▶ **Written instruction**:
Convert the entries below into a JSON array of strings, with one string for each line and blank lines omitted.

▶ **Information given**:

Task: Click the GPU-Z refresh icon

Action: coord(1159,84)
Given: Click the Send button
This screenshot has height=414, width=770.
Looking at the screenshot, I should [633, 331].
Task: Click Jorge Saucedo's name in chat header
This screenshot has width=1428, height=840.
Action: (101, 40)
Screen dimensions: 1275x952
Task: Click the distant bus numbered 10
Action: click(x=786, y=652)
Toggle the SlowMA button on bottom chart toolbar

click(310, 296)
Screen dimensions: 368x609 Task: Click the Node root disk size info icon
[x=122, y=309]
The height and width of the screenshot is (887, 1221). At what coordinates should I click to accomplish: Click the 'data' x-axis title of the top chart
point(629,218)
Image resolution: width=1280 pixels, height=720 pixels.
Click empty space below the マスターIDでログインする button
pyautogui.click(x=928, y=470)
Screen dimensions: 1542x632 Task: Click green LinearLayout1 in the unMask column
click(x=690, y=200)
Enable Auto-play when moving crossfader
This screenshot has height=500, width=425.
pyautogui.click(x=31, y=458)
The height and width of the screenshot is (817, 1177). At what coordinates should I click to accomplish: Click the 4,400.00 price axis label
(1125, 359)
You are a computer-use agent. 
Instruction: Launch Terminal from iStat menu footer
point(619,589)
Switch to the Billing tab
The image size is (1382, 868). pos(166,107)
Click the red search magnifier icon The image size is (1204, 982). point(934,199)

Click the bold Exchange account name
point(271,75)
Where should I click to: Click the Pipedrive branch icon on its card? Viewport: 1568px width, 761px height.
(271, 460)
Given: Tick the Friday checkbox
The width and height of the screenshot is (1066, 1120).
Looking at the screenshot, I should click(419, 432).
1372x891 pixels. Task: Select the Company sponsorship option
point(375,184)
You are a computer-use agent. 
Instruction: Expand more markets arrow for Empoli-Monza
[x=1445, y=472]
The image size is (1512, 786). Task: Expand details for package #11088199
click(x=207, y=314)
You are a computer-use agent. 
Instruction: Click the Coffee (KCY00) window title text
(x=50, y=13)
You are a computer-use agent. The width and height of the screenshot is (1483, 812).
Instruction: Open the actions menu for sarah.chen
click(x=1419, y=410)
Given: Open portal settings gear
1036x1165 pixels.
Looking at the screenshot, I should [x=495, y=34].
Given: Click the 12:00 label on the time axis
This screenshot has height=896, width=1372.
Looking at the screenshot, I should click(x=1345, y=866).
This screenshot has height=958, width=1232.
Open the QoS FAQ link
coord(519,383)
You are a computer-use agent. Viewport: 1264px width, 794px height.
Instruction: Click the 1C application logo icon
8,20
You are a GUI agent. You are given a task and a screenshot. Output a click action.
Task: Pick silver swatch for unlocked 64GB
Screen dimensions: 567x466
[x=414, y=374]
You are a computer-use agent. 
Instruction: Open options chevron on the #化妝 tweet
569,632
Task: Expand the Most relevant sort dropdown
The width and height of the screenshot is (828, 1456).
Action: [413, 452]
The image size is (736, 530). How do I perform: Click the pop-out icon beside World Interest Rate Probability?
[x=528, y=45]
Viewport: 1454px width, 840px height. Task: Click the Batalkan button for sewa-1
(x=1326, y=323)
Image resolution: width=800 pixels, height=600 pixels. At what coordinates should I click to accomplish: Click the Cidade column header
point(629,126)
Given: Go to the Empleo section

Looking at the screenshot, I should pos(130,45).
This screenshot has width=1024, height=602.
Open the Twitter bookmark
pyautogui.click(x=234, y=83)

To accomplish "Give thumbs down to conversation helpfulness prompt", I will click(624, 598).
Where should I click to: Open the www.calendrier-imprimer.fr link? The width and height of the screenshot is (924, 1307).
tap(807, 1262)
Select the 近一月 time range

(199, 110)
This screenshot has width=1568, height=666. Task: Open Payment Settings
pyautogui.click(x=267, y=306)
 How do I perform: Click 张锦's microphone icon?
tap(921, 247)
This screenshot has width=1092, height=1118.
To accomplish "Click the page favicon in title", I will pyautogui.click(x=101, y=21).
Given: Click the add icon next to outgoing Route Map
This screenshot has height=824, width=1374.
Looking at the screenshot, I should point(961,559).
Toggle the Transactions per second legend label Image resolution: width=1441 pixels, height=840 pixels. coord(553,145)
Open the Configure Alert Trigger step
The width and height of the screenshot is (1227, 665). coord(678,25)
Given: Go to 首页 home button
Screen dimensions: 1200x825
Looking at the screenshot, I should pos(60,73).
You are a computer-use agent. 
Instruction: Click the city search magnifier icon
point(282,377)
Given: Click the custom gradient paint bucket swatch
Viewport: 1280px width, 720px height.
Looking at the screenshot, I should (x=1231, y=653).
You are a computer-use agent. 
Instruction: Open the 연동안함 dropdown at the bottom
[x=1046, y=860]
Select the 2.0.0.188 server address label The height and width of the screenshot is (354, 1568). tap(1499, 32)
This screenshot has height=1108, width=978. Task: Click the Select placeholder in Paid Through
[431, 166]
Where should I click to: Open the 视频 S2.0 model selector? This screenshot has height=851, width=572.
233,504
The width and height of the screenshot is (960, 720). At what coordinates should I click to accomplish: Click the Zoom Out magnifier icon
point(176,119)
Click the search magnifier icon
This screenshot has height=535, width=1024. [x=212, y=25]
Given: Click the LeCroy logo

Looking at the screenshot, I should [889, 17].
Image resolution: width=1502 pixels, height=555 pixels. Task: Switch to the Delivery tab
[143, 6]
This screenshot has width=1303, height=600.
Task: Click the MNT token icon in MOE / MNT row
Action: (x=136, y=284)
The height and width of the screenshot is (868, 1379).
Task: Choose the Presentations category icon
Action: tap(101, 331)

▶ **Full output**:
[
  "Task: Click the GPU-Z refresh icon",
  "Action: coord(1159,84)",
  "Given: Click the Send button",
  "This screenshot has height=414, width=770.",
  "Looking at the screenshot, I should [633, 331].",
  "Task: Click Jorge Saucedo's name in chat header",
  "This screenshot has width=1428, height=840.",
  "Action: (101, 40)",
  "Screen dimensions: 1275x952",
  "Task: Click the distant bus numbered 10",
  "Action: click(x=786, y=652)",
  "Toggle the SlowMA button on bottom chart toolbar",
  "click(310, 296)",
  "Screen dimensions: 368x609 Task: Click the Node root disk size info icon",
  "[x=122, y=309]",
  "The height and width of the screenshot is (887, 1221). At what coordinates should I click to accomplish: Click the 'data' x-axis title of the top chart",
  "point(629,218)",
  "Image resolution: width=1280 pixels, height=720 pixels.",
  "Click empty space below the マスターIDでログインする button",
  "pyautogui.click(x=928, y=470)",
  "Screen dimensions: 1542x632 Task: Click green LinearLayout1 in the unMask column",
  "click(x=690, y=200)",
  "Enable Auto-play when moving crossfader",
  "This screenshot has height=500, width=425.",
  "pyautogui.click(x=31, y=458)",
  "The height and width of the screenshot is (817, 1177). At what coordinates should I click to accomplish: Click the 4,400.00 price axis label",
  "(1125, 359)",
  "You are a computer-use agent. ",
  "Instruction: Launch Terminal from iStat menu footer",
  "point(619,589)",
  "Switch to the Billing tab",
  "The image size is (1382, 868). pos(166,107)",
  "Click the red search magnifier icon The image size is (1204, 982). point(934,199)",
  "Click the bold Exchange account name",
  "point(271,75)",
  "Where should I click to: Click the Pipedrive branch icon on its card? Viewport: 1568px width, 761px height.",
  "(271, 460)",
  "Given: Tick the Friday checkbox",
  "The width and height of the screenshot is (1066, 1120).",
  "Looking at the screenshot, I should click(419, 432).",
  "1372x891 pixels. Task: Select the Company sponsorship option",
  "point(375,184)",
  "You are a computer-use agent. ",
  "Instruction: Expand more markets arrow for Empoli-Monza",
  "[x=1445, y=472]",
  "The image size is (1512, 786). Task: Expand details for package #11088199",
  "click(x=207, y=314)",
  "You are a computer-use agent. ",
  "Instruction: Click the Coffee (KCY00) window title text",
  "(x=50, y=13)",
  "You are a computer-use agent. The width and height of the screenshot is (1483, 812).",
  "Instruction: Open the actions menu for sarah.chen",
  "click(x=1419, y=410)",
  "Given: Open portal settings gear",
  "1036x1165 pixels.",
  "Looking at the screenshot, I should [x=495, y=34].",
  "Given: Click the 12:00 label on the time axis",
  "This screenshot has height=896, width=1372.",
  "Looking at the screenshot, I should click(x=1345, y=866).",
  "This screenshot has height=958, width=1232.",
  "Open the QoS FAQ link",
  "coord(519,383)",
  "You are a computer-use agent. Viewport: 1264px width, 794px height.",
  "Instruction: Click the 1C application logo icon",
  "8,20",
  "You are a GUI agent. You are given a task and a screenshot. Output a click action.",
  "Task: Pick silver swatch for unlocked 64GB",
  "Screen dimensions: 567x466",
  "[x=414, y=374]",
  "You are a computer-use agent. ",
  "Instruction: Open options chevron on the #化妝 tweet",
  "569,632",
  "Task: Expand the Most relevant sort dropdown",
  "The width and height of the screenshot is (828, 1456).",
  "Action: [413, 452]",
  "The image size is (736, 530). How do I perform: Click the pop-out icon beside World Interest Rate Probability?",
  "[x=528, y=45]",
  "Viewport: 1454px width, 840px height. Task: Click the Batalkan button for sewa-1",
  "(x=1326, y=323)",
  "Image resolution: width=800 pixels, height=600 pixels. At what coordinates should I click to accomplish: Click the Cidade column header",
  "point(629,126)",
  "Given: Go to the Empleo section",
  "Looking at the screenshot, I should pos(130,45).",
  "This screenshot has width=1024, height=602.",
  "Open the Twitter bookmark",
  "pyautogui.click(x=234, y=83)",
  "To accomplish \"Give thumbs down to conversation helpfulness prompt\", I will click(624, 598).",
  "Where should I click to: Open the www.calendrier-imprimer.fr link? The width and height of the screenshot is (924, 1307).",
  "tap(807, 1262)",
  "Select the 近一月 time range",
  "(199, 110)",
  "This screenshot has width=1568, height=666. Task: Open Payment Settings",
  "pyautogui.click(x=267, y=306)",
  " How do I perform: Click 张锦's microphone icon?",
  "tap(921, 247)",
  "This screenshot has width=1092, height=1118.",
  "To accomplish \"Click the page favicon in title\", I will pyautogui.click(x=101, y=21).",
  "Given: Click the add icon next to outgoing Route Map",
  "This screenshot has height=824, width=1374.",
  "Looking at the screenshot, I should point(961,559).",
  "Toggle the Transactions per second legend label Image resolution: width=1441 pixels, height=840 pixels. coord(553,145)",
  "Open the Configure Alert Trigger step",
  "The width and height of the screenshot is (1227, 665). coord(678,25)",
  "Given: Go to 首页 home button",
  "Screen dimensions: 1200x825",
  "Looking at the screenshot, I should pos(60,73).",
  "You are a computer-use agent. ",
  "Instruction: Click the city search magnifier icon",
  "point(282,377)",
  "Given: Click the custom gradient paint bucket swatch",
  "Viewport: 1280px width, 720px height.",
  "Looking at the screenshot, I should (x=1231, y=653).",
  "You are a computer-use agent. ",
  "Instruction: Open the 연동안함 dropdown at the bottom",
  "[x=1046, y=860]",
  "Select the 2.0.0.188 server address label The height and width of the screenshot is (354, 1568). tap(1499, 32)",
  "This screenshot has height=1108, width=978. Task: Click the Select placeholder in Paid Through",
  "[431, 166]",
  "Where should I click to: Open the 视频 S2.0 model selector? This screenshot has height=851, width=572.",
  "233,504",
  "The width and height of the screenshot is (960, 720). At what coordinates should I click to accomplish: Click the Zoom Out magnifier icon",
  "point(176,119)",
  "Click the search magnifier icon",
  "This screenshot has height=535, width=1024. [x=212, y=25]",
  "Given: Click the LeCroy logo",
  "Looking at the screenshot, I should [889, 17].",
  "Image resolution: width=1502 pixels, height=555 pixels. Task: Switch to the Delivery tab",
  "[143, 6]",
  "This screenshot has width=1303, height=600.",
  "Task: Click the MNT token icon in MOE / MNT row",
  "Action: (x=136, y=284)",
  "The height and width of the screenshot is (868, 1379).",
  "Task: Choose the Presentations category icon",
  "Action: tap(101, 331)"
]